Learning How to Deploy Local Large Language Model (LLM)
By Kian Wee Chen
Published:
Category: Essay
20 mins read
I have been using the free-tier OpenAI and Gemini LLMs for supporting my programming activities. They have been very useful and significantly improve my productivity. However, I am not fond of the idea of being beholden to online LLMs API (e.g. openAI and Gemini) for supporting my programming activities. The support stops once I lose connection or they become unaffordable with charges as they remove the free tier models. I see potential in the use of local LLM. I like the privacy and the control I have with local models. Thus I set out to understand the hardware and software stack required for running local LLMs. I also look at the various terms that are commonly thrown around when discussing LLMs e.g. post-training, fine-tuning, harness ... In this article, I sort out what I have learned and provide an overview on the subject.

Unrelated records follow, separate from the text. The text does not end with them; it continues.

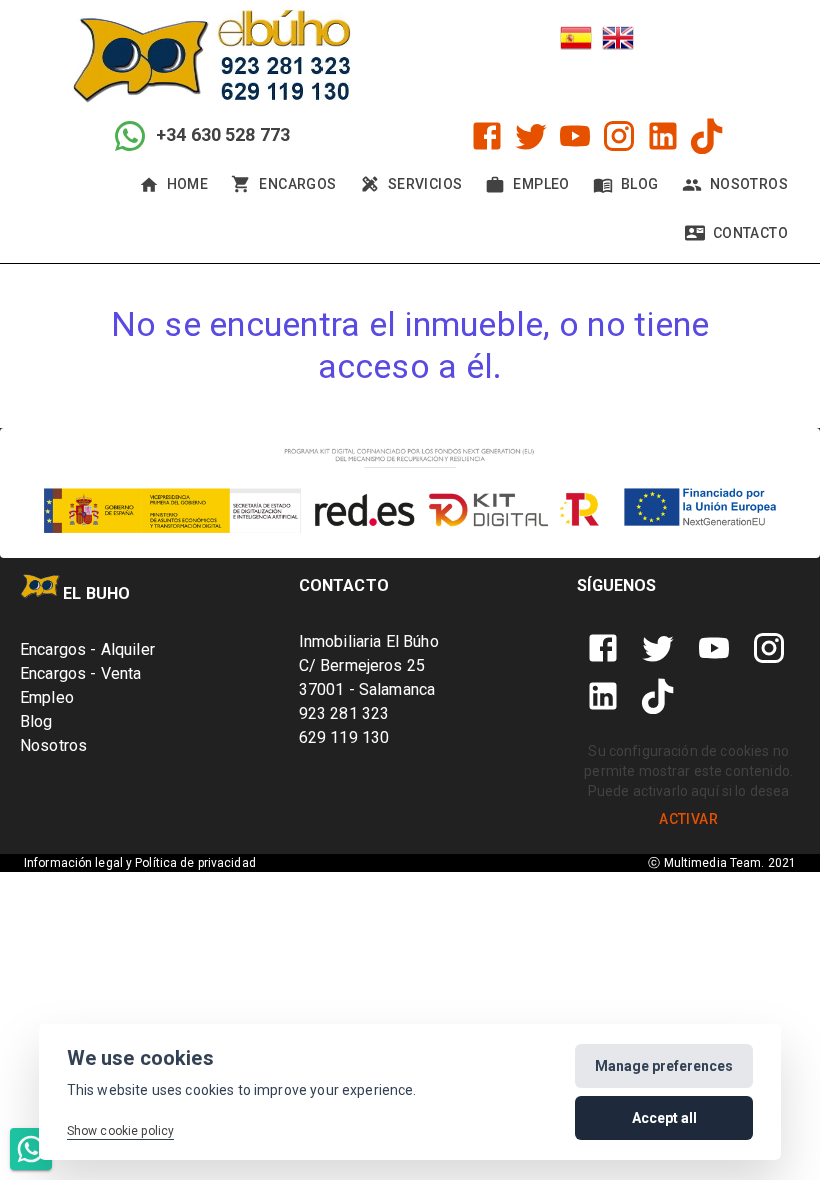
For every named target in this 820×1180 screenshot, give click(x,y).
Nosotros (53, 745)
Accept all (664, 1118)
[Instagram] (619, 136)
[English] (618, 40)
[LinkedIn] (663, 136)
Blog (36, 721)
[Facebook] (487, 136)
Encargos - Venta (80, 673)
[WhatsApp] (31, 1149)
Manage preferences (664, 1066)
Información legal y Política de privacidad (140, 863)
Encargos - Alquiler (87, 649)
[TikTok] (707, 136)
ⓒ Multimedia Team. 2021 (722, 863)
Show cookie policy (121, 1131)
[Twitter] (531, 136)
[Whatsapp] (130, 136)
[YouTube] (575, 136)
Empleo (47, 697)
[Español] (576, 40)
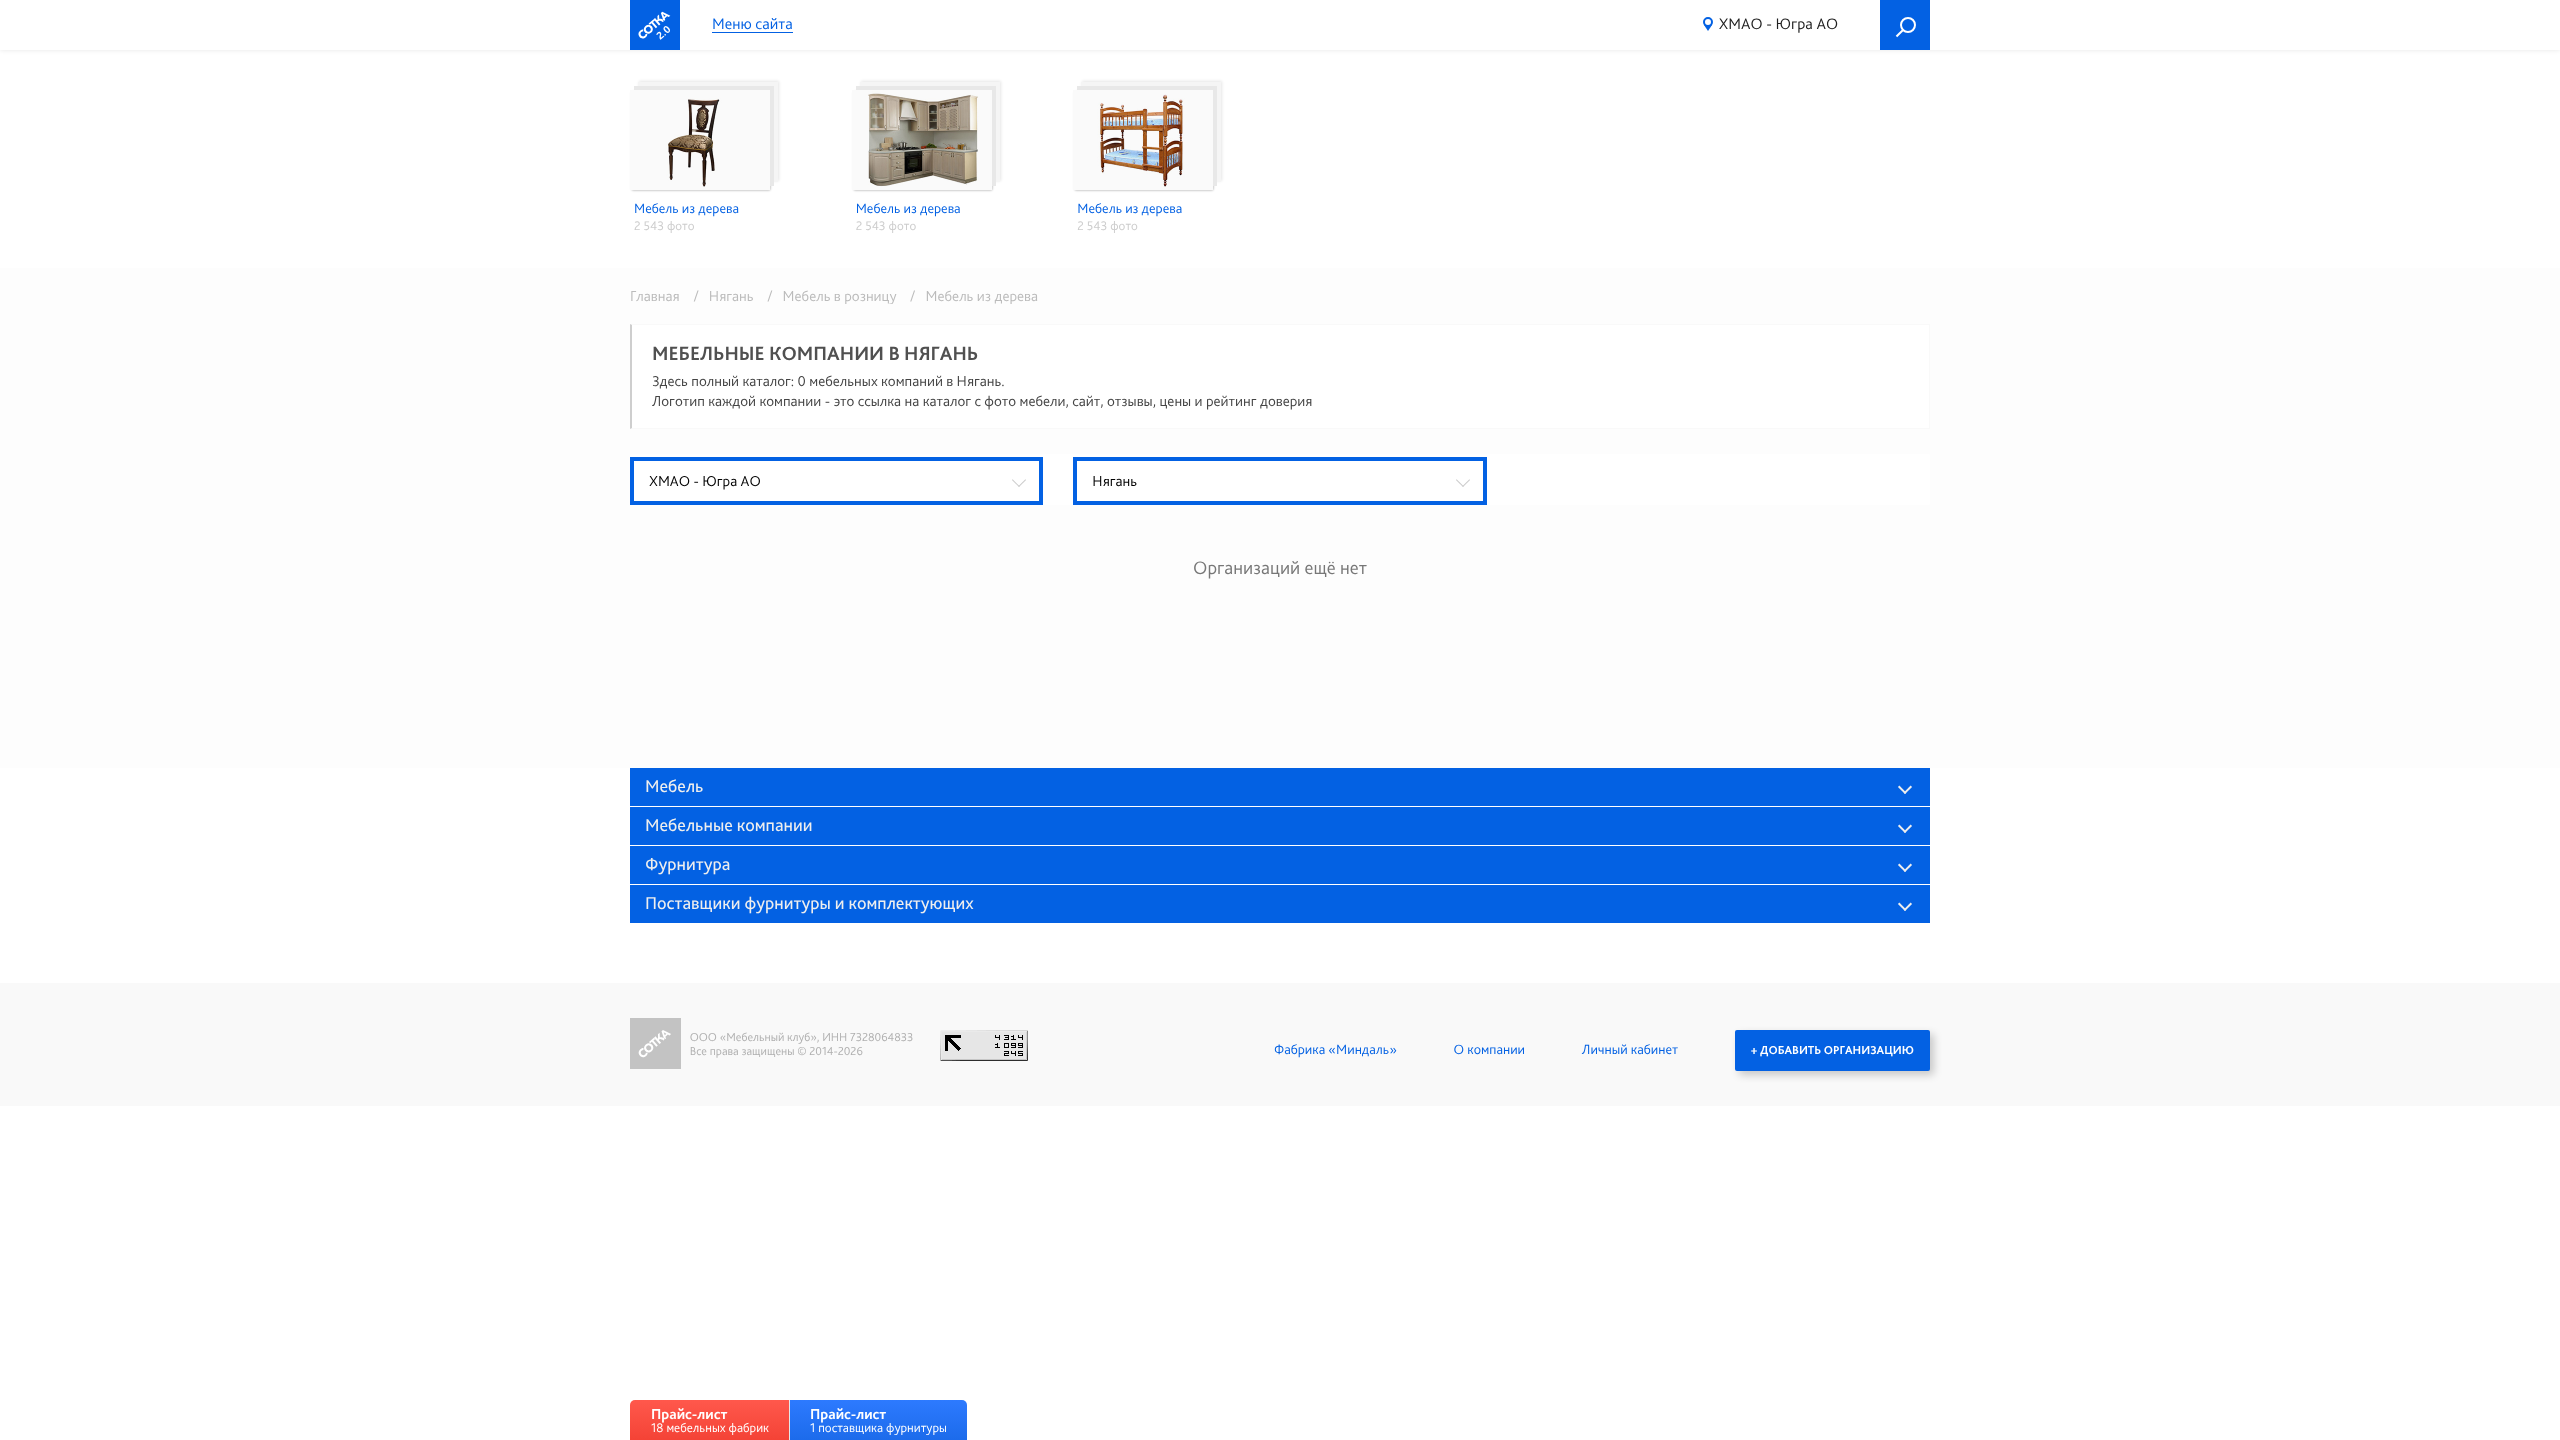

The diagram below provides an overview of the different levels of deployment with the associated hardware and software required to deploy LLM locally on your laptop. Regardless of the different level of deployment, you will need a sufficiently powerful hardware, at least a workstation grade laptop with dedicated graphics card. I was able to run Gemma 4-E2B comfortably, Gemma 4-E4B at a much slower speed and barely run Gemma 4-12B on my Dell Precision 3490 workstation (14 core CPUs, 16 GB RAM, NVIDIA RTX 500 Ada Generation Laptop GPU, 4GB vRAM). On the software side, you will need a model manager (e.g. Jan, LM Studio, Ollama ...) to run your LLM. A model manager usually includes runtime or inference engine (e.g. llamma.cpp, vLLM ...) and a server to serve your LLM to other software and services. You will then configure your harness (e.g. copilot, Pi ...) to talk to your LLM using the model server API (e.g. OpenAI API). An agent is essentially your LLM + Harness. For the case of the copilot agent, the harness communicates to the LLM deploy on your laptop to write programming codes. I have written a tutorial on how to deploy LLM locally using Jan ai with the vscode copilot extension for use as a coding support (diagram(a)).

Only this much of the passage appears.